▸ EXERCISE DETAILS
Instruction for the entries that follow: retype exactly the lines from the line with "Click the edit" to the line with "Open the Resolution 600 dpi dropdown", both included, and omit all others.

▸ SUPPLIED ENTRIES
□ □ □ □ □
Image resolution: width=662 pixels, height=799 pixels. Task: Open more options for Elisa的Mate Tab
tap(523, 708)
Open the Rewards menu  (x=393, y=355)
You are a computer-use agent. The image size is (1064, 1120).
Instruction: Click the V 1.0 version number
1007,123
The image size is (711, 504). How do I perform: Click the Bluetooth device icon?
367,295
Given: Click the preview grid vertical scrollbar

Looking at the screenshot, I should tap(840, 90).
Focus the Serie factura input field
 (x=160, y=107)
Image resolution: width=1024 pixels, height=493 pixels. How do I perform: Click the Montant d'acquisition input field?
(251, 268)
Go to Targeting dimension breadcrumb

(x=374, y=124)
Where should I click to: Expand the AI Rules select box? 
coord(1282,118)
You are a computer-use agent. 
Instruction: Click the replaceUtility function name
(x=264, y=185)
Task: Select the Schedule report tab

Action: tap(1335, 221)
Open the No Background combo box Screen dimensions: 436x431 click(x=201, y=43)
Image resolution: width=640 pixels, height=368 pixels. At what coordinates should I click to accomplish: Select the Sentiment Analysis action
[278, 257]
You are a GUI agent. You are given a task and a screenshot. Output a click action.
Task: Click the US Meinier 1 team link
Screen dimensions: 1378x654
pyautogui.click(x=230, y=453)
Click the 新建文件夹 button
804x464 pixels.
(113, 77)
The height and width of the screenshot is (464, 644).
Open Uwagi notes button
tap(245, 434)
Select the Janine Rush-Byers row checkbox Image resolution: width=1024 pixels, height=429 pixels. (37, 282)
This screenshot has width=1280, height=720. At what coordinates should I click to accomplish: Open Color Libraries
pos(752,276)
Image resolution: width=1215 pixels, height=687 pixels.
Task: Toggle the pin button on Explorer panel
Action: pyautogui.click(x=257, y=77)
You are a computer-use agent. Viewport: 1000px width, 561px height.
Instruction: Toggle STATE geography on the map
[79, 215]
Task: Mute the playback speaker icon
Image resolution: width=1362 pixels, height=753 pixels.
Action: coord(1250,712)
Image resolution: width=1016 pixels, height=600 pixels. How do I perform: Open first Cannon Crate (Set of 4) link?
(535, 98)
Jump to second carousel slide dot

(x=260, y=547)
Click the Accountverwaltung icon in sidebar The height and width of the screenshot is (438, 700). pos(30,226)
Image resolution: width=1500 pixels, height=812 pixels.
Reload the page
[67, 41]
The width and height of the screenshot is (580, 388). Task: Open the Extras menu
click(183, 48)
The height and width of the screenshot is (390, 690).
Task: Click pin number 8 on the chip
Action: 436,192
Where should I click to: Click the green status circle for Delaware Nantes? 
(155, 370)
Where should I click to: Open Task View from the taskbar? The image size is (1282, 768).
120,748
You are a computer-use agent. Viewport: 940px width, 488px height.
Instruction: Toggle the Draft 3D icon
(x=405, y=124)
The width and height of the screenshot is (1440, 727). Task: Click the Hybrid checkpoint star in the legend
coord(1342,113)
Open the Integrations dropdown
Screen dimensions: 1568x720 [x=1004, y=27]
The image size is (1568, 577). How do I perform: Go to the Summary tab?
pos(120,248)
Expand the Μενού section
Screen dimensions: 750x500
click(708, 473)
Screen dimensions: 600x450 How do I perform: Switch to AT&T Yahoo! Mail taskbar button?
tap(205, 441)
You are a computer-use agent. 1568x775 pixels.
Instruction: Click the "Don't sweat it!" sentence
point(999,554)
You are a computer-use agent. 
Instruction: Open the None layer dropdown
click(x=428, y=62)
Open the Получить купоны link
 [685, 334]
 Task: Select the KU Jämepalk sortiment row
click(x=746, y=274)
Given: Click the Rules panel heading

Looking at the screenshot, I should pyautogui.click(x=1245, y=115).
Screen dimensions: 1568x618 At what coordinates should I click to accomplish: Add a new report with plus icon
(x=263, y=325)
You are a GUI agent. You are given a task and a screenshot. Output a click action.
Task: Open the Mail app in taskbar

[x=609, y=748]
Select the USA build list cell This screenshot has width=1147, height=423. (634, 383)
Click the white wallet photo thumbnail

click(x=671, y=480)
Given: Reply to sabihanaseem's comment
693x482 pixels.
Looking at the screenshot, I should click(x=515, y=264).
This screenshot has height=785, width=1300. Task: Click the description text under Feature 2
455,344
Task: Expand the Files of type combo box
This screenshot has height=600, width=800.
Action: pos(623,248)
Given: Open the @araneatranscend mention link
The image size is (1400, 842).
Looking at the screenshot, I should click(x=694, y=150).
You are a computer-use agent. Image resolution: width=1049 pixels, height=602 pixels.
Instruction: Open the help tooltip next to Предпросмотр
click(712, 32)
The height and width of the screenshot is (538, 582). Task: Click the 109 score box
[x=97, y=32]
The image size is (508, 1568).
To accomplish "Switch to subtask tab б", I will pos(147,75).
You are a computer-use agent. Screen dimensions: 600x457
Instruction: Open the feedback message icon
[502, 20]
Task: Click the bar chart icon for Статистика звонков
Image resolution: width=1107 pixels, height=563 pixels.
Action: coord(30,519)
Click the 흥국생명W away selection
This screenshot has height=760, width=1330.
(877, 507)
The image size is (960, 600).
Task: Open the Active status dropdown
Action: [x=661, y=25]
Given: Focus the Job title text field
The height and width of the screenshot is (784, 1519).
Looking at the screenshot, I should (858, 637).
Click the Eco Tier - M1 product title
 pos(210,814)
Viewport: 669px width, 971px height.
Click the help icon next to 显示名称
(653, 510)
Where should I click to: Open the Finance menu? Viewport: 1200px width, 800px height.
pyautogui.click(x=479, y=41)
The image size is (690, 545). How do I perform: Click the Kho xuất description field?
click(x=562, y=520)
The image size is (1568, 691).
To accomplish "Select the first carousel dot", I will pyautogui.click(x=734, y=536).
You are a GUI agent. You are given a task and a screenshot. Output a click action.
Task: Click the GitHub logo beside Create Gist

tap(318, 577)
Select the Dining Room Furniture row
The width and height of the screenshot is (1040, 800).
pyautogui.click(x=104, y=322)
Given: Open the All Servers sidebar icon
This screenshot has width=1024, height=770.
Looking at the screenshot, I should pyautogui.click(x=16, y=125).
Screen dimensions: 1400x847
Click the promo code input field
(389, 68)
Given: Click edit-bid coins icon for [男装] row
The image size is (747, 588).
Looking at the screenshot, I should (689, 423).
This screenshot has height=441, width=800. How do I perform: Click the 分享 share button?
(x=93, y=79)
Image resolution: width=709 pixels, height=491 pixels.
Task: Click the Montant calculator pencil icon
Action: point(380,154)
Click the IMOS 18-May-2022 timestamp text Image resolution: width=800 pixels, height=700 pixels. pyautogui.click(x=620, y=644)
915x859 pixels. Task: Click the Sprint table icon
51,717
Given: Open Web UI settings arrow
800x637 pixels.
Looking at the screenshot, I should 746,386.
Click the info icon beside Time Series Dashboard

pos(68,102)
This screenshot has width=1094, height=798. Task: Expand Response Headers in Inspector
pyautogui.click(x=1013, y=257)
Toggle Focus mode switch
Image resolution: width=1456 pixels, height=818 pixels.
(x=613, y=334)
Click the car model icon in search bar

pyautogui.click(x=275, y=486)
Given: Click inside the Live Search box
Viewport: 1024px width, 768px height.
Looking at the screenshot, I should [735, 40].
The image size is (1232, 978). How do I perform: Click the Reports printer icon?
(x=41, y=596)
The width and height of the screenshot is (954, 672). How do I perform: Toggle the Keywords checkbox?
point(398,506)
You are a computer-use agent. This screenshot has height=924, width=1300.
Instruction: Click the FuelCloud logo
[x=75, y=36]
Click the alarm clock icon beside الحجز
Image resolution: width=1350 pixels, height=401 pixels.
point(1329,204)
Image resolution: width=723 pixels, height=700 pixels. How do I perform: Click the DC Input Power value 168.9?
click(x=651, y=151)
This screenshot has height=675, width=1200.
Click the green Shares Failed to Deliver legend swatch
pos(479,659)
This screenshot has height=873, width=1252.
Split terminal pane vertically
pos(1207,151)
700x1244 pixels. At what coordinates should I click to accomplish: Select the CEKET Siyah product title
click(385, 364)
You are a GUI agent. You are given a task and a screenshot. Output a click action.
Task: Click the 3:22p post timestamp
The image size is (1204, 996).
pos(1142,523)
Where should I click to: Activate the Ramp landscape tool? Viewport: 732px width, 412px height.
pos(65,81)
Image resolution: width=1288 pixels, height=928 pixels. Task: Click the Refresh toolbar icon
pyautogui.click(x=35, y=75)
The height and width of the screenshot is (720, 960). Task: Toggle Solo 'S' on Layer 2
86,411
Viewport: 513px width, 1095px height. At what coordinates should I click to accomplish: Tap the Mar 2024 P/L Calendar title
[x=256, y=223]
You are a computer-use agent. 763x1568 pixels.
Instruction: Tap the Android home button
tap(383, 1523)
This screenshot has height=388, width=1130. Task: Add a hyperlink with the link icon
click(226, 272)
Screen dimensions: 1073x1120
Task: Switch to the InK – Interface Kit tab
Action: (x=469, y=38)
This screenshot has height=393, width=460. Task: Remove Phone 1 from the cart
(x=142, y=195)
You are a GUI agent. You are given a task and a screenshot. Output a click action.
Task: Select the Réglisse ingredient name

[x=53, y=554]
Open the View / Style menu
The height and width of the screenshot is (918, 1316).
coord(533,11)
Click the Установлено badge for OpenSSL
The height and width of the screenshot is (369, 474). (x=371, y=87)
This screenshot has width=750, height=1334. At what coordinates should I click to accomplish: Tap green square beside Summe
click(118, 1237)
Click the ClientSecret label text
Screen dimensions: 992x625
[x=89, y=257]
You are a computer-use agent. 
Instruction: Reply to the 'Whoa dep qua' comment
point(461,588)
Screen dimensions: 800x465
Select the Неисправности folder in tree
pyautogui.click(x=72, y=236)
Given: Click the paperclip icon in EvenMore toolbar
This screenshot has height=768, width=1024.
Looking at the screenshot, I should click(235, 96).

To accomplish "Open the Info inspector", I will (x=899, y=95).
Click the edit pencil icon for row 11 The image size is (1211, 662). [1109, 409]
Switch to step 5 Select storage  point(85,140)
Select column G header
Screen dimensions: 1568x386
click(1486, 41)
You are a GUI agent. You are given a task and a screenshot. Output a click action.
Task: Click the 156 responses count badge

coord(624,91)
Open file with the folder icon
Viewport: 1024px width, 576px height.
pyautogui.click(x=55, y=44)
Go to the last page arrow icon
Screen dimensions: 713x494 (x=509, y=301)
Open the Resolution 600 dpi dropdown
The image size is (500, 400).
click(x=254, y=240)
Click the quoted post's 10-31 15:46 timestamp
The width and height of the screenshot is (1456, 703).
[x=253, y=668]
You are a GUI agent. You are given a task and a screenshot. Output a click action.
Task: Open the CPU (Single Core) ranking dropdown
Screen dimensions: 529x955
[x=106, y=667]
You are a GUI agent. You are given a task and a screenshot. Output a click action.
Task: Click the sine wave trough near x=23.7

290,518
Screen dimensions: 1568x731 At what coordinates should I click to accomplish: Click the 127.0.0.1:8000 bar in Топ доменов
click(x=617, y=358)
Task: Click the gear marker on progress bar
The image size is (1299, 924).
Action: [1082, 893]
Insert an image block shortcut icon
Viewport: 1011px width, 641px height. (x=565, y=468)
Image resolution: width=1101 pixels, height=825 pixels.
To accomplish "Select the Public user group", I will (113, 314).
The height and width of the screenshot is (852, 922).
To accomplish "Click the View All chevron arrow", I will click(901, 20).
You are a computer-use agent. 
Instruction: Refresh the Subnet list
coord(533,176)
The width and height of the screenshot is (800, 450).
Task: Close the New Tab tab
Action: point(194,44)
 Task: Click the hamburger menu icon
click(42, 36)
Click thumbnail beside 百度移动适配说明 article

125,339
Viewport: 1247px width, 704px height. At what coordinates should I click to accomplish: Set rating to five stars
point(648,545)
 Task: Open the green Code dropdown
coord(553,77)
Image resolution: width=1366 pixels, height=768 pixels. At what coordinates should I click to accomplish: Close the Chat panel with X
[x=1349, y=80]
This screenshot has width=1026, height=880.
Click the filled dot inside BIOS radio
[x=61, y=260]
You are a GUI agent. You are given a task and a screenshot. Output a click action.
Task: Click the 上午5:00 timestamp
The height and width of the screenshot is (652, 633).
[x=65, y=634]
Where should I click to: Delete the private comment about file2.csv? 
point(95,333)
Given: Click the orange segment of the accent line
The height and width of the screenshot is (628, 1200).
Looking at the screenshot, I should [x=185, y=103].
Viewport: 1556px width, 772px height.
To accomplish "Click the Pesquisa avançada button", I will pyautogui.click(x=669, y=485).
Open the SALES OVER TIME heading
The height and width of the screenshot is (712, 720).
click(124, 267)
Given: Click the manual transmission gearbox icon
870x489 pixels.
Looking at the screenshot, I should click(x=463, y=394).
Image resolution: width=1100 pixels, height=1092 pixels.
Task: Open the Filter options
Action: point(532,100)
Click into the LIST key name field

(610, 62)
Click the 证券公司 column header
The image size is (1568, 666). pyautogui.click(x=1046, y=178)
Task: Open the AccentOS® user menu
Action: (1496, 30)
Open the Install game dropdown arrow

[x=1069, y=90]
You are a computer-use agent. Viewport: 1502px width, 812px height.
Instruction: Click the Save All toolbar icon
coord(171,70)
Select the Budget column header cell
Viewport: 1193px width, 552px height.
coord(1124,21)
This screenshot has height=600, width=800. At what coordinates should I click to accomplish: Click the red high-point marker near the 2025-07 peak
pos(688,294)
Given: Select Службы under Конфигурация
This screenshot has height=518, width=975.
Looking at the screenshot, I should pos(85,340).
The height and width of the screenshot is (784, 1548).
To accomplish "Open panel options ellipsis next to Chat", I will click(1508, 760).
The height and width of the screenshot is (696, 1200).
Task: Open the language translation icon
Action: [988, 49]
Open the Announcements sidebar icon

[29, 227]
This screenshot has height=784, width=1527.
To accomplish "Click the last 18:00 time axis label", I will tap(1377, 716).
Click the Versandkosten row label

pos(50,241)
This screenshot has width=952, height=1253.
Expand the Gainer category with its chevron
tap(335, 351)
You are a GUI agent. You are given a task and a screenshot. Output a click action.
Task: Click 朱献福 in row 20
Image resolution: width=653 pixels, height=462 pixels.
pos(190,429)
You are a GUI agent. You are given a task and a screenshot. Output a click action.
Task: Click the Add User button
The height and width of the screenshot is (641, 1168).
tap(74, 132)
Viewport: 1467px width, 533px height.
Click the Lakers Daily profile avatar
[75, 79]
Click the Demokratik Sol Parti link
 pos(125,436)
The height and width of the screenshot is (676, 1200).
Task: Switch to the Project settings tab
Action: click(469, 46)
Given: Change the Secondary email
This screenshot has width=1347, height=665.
□ □ □ □ □
▸ TASK RESPONSE
Click the edit pencil icon for row 11 The image size is (1211, 662). [1109, 409]
Switch to step 5 Select storage  point(85,140)
Select column G header
Screen dimensions: 1568x386
click(1486, 41)
You are a GUI agent. You are given a task and a screenshot. Output a click action.
Task: Click the 156 responses count badge

coord(624,91)
Open file with the folder icon
Viewport: 1024px width, 576px height.
pyautogui.click(x=55, y=44)
Go to the last page arrow icon
Screen dimensions: 713x494 (x=509, y=301)
Open the Resolution 600 dpi dropdown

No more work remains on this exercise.